[Opening Record excerpts section]

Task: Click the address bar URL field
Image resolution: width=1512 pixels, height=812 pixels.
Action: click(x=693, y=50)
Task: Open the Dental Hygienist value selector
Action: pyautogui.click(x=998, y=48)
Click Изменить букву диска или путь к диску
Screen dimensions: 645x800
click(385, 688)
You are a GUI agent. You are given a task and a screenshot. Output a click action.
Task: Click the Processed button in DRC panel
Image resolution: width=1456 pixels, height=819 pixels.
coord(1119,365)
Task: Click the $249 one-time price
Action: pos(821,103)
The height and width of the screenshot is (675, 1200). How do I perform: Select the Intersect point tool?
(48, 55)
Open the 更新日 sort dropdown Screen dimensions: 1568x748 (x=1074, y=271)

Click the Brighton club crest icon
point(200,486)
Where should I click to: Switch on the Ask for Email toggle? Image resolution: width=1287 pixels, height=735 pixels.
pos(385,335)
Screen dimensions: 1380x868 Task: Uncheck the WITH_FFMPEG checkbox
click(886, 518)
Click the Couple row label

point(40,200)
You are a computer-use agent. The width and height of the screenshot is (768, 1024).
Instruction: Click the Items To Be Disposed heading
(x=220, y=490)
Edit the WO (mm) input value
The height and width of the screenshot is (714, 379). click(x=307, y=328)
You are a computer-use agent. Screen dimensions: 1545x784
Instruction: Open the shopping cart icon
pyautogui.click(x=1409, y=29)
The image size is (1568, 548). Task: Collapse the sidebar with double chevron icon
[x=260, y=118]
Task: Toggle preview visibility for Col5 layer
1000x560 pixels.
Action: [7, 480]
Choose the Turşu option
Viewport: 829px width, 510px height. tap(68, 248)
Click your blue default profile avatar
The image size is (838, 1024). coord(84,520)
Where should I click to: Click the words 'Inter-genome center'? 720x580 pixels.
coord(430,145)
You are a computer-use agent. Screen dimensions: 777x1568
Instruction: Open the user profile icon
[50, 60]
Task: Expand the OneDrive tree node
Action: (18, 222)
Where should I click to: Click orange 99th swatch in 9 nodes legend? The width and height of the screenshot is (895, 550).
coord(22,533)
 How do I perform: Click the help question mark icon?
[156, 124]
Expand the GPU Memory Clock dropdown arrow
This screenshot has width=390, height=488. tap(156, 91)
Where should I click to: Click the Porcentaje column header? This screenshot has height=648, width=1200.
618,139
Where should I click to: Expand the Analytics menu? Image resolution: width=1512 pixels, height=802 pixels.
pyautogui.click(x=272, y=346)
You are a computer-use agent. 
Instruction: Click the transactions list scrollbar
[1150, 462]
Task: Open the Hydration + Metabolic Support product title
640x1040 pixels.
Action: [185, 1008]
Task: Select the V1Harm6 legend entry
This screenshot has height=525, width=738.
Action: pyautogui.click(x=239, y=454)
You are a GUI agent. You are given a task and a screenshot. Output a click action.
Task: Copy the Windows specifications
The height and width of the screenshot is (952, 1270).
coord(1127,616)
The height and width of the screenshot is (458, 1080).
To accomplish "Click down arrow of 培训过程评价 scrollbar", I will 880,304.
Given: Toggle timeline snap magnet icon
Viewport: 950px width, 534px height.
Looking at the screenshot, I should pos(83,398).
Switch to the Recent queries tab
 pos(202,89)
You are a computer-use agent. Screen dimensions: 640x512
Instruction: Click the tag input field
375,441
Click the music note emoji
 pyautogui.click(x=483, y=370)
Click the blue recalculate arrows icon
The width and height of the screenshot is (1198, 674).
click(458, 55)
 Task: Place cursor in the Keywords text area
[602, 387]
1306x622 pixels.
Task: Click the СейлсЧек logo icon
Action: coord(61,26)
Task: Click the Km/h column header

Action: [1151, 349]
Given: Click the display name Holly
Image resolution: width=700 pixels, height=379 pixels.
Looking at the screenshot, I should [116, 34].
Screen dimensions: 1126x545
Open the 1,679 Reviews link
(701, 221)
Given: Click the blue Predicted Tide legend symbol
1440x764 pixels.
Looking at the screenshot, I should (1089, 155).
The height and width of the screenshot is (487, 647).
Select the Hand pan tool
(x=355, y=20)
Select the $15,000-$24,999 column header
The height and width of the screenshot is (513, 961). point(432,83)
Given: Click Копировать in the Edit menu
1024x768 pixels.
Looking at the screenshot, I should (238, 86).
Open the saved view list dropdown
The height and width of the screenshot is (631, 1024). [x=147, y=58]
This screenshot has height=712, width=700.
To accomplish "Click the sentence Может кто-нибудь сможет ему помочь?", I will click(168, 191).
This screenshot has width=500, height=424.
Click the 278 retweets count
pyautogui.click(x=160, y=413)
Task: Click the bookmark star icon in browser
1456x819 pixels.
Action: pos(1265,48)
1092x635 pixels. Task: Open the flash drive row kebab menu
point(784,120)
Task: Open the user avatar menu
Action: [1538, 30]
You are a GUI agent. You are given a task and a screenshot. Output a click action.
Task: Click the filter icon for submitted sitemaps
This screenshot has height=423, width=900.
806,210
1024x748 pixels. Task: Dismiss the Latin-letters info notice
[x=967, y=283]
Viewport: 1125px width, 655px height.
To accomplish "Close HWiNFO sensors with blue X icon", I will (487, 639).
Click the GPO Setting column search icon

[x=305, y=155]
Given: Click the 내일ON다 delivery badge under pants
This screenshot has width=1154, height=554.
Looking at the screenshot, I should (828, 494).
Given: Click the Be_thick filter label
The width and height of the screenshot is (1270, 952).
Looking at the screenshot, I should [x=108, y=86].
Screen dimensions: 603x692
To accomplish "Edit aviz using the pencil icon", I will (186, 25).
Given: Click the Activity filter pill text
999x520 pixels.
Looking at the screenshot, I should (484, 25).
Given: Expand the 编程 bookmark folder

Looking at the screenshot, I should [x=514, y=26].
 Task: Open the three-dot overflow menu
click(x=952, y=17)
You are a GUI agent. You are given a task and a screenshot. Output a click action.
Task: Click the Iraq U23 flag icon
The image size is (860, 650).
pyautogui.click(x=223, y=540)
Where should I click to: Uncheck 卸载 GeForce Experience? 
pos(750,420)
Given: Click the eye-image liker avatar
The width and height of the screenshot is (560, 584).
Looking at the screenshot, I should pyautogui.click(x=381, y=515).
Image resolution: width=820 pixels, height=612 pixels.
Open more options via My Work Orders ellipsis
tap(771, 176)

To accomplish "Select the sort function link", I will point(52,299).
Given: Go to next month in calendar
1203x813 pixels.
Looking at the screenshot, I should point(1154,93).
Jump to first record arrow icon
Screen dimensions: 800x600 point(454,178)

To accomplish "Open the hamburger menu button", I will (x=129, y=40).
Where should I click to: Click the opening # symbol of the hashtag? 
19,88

[Closing Record excerpts section]

How to complete this task => Check each line of the listing above. Copy the ones with the word "filter".

The completed task =>
Task: Click the filter icon for submitted sitemaps
Given: Click the Be_thick filter label
Given: Click the Activity filter pill text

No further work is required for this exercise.